Come sempre aveva letto nei miei pensieri.

Alle otto dovemmo consegnare le valigie all'autista che lentamente le sistemò nel pullman. Ci fecero visitare Bologna, ma divisi in gruppi di trenta ragazzi e quindi non riuscì a vedere Marco. Mi mancava. Ne ero certa.

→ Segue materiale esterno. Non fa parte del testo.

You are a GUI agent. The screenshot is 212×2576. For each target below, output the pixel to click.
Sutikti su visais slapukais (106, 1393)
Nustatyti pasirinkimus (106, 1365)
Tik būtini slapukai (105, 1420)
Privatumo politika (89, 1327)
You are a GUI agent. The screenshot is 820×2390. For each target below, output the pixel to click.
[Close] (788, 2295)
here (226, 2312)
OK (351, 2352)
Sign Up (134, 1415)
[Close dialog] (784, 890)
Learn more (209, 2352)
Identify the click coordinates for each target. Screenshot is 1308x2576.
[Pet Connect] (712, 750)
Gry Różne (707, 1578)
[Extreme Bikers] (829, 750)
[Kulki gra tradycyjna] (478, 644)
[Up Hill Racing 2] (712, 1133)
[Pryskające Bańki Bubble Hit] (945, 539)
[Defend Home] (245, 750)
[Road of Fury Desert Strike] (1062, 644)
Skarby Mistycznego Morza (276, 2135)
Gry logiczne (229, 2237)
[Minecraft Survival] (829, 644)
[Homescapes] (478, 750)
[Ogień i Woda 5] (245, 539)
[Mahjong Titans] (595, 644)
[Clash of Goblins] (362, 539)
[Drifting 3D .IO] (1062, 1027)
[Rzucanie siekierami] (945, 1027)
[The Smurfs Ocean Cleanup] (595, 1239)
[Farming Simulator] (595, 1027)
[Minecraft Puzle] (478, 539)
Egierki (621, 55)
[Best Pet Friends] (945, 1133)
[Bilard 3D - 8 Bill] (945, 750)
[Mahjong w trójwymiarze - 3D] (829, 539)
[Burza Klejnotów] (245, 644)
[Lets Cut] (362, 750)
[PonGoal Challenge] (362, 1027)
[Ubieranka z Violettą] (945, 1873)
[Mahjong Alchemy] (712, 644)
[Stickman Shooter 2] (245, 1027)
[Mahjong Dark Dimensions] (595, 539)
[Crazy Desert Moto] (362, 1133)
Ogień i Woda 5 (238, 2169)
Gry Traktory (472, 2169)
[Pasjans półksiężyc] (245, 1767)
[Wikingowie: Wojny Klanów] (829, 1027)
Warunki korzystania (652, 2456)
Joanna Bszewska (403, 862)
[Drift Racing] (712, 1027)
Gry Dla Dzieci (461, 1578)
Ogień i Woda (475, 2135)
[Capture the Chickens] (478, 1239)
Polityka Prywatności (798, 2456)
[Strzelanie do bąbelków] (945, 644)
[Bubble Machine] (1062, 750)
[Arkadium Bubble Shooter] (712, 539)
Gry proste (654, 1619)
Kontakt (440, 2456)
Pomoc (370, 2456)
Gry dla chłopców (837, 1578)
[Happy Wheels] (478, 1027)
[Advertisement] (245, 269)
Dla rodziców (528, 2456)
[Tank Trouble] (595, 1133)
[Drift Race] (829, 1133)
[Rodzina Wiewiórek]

Tra Giorgia e Davide sembrava tutto intatto. Si amavano ancora, almeno questo era quello che facevano apparire. Ma non poteva essere così, non alla luce di quello che avevo visto. Non si può amare una persona e baciarne un'altra, no di certo. Comunque speravo che Davide non sarebbe mai venuto a conoscenza della verità. Lo avrebbe distrutto. Alle 18 ci trasferirono alla stazione e finalmente potei rivederlo. Ci guardavamo da lontano ed io mi sentivo sempre peggio. Senza motivo. Mi girava la testa e mi dovetti sedere su un grosso vaso di pietra per riprendermi. Forse era il caldo, la stanchezza di una notte insonne, la confusione creata sul binario da tutti i ragazzi della scuola. Forse. Oppure la realtà era un'altra. Avevo voglia di stare con lui, di abbracciarlo, quella lontananza forzata mi turbava; malgrado le sue rassicurazioni la nostra partenza era ai miei occhi un tornare indietro alla nostra situazione precedente.

La nostra professoressa continuava imperterrita a reguardirci per la festa della sera precedente, alla quale non avevo partecipato, che aveva disturbato non poco gli altri ospiti dell'albergo. Michele cercava di difenderci accampando le scuse più assurde che avessi mai

sentito. Era davvero buffo. Ilenia ed Eleonora si accomodarono accanto a me. Avrei voluto leggere nella mente di quest'ultima, sembrava così assente. Probabilmente anche Lorenzo avrebbe voluto avere questa capacità. La fissava, ma lei sembrava non accorgersene. Farfy poco distante da noi parlava al telefono ridacchiando, forse era il suo ragazzo. Adriana e Carmen si erano aggiunte al gruppo della 4°C, non parlavano con Marco ma io le invidiavo lo stesso. Gianni, Mirko, Davide, Giorgia, Barbara e Vincenzo aspettavano tranquilli accanto alle loro valigie. Dopo la serata in discoteca e il ballo fallito il mio instancabile corteggiatore non mi aveva più rivolto la parola ma sapevo benissimo che la sua ammirazione nei miei confronti non era per nulla diminuita.

Finalmente il treno col suo rumore fragoroso sfilò davanti a noi e scosse il nostro torpore. I ragazzi ci aiutarono con le valigie e poco dopo eravamo già nel nostro scompartimento.